KQOD
- Stockton, California; United States;
- Broadcast area: Stockton; Modesto;
- Frequency: 100.1 MHz (HD Radio)
- Branding: Mega 100

Programming
- Format: rhythmic AC-leaning classic hip hop

Ownership
- Owner: iHeartMedia, Inc.; (iHM Licenses, LLC);
- Sister stations: KFIV; KJSN; KMRQ; KOSO;

History
- First air date: January 24, 1980
- Call sign meaning: "Oldies" (former format)

Technical information
- Licensing authority: FCC
- Facility ID: 9134
- Class: A
- ERP: 6,000 watts
- HAAT: 100 meters (330 ft)
- Transmitter coordinates: 37°57′27″N 121°17′33″W﻿ / ﻿37.95750°N 121.29250°W

Links
- Public license information: Public file; LMS;
- Webcast: Listen live (via iHeartRadio)
- Website: mega100fm.iheart.com

= KQOD =

KQOD (100.1 FM) is a commercial radio station in Stockton, California. It carries a rhythmic AC-leaning classic hip hop radio format, and is owned by iHeartMedia, Inc. KQOD's studios and offices are on Lancey Drive in Modesto.

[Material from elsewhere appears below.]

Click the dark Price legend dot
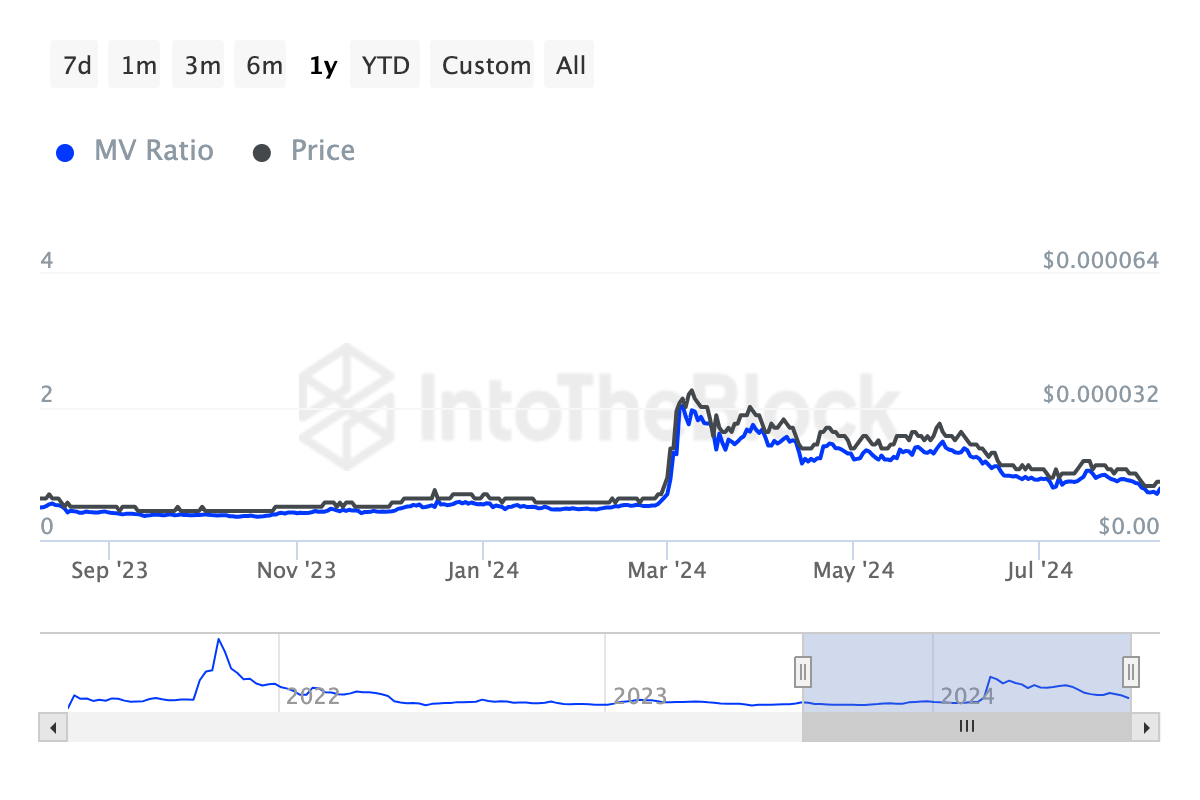1200x800 pixels. click(262, 153)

KQOD has an effective radiated power (ERP) of 6,000 watts, its transmitter is on Arata Road in Stockton. The station broadcasts in the HD Radio hybrid format.

==History==
The station first signed on as KFMR, on January 24, 1980. It was owned by Carson Communications and aired an easy listening country music format.

On November 23, 1994, it changed its call letters to KQOD, and aired an oldies music format.

In 1999, the station was acquired by San Antonio-based Clear Channel Communications, the forerunner to today's iHeartMedia, Inc.